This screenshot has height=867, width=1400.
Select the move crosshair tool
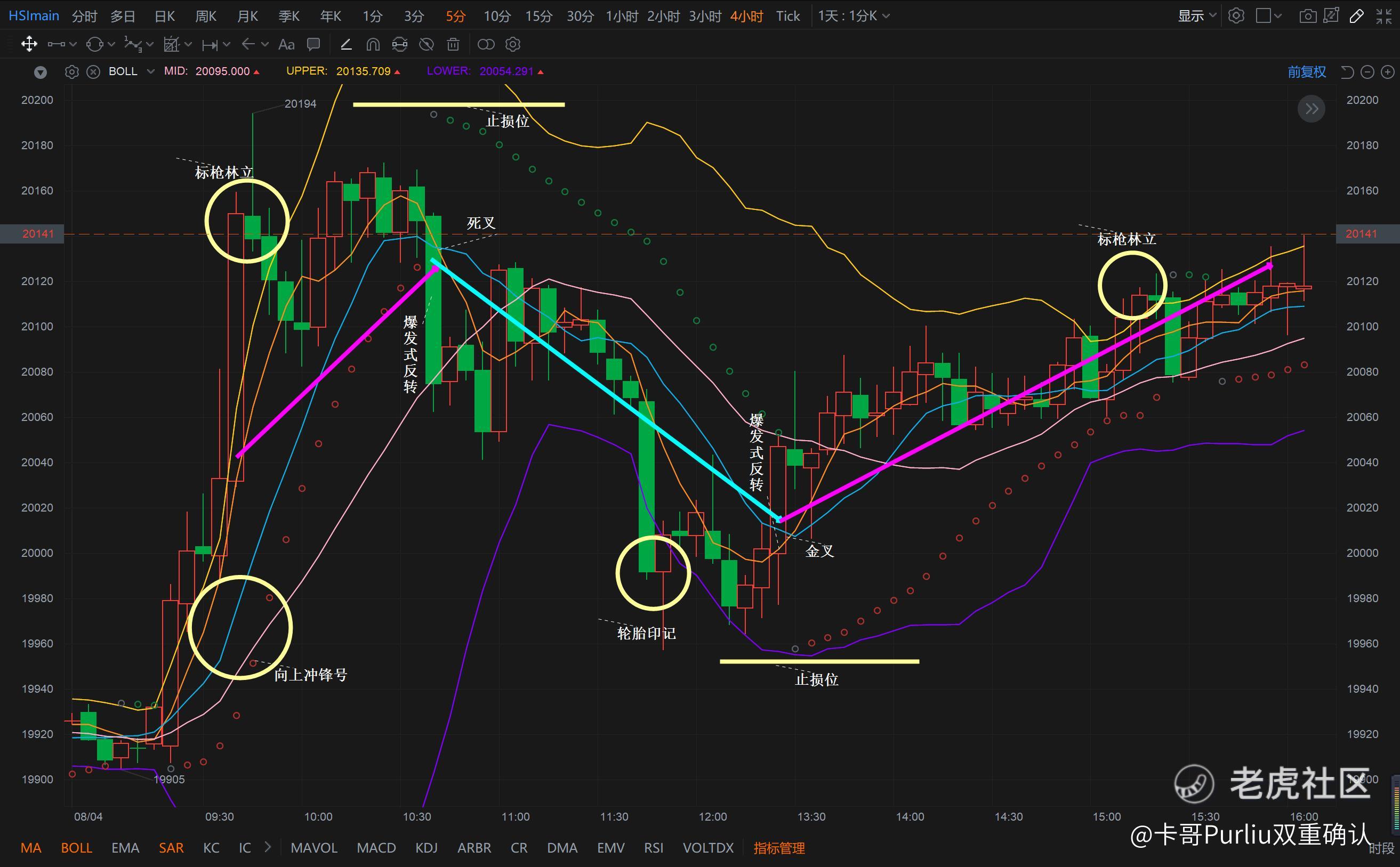coord(29,44)
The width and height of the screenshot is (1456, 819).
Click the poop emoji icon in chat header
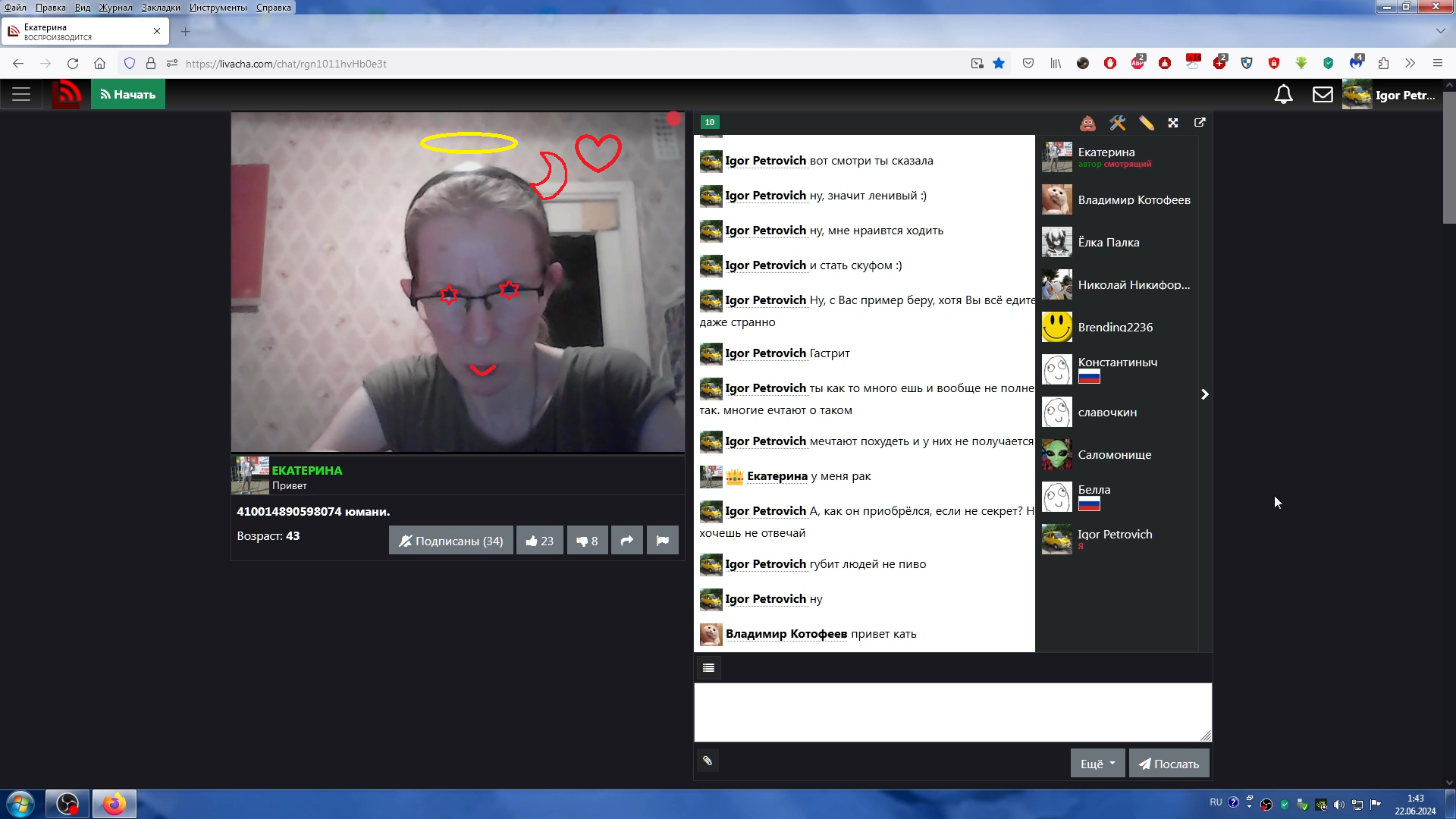pyautogui.click(x=1087, y=123)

══════════════════════════════

WHAT IS REQUIRED: Nothing but the pictures is to be left out; repeat the data exactly.

SOLUTION TO THE EXERCISE:
This screenshot has height=867, width=1400.
Select the move crosshair tool
coord(29,44)
The width and height of the screenshot is (1456, 819).
Click the poop emoji icon in chat header
pyautogui.click(x=1087, y=123)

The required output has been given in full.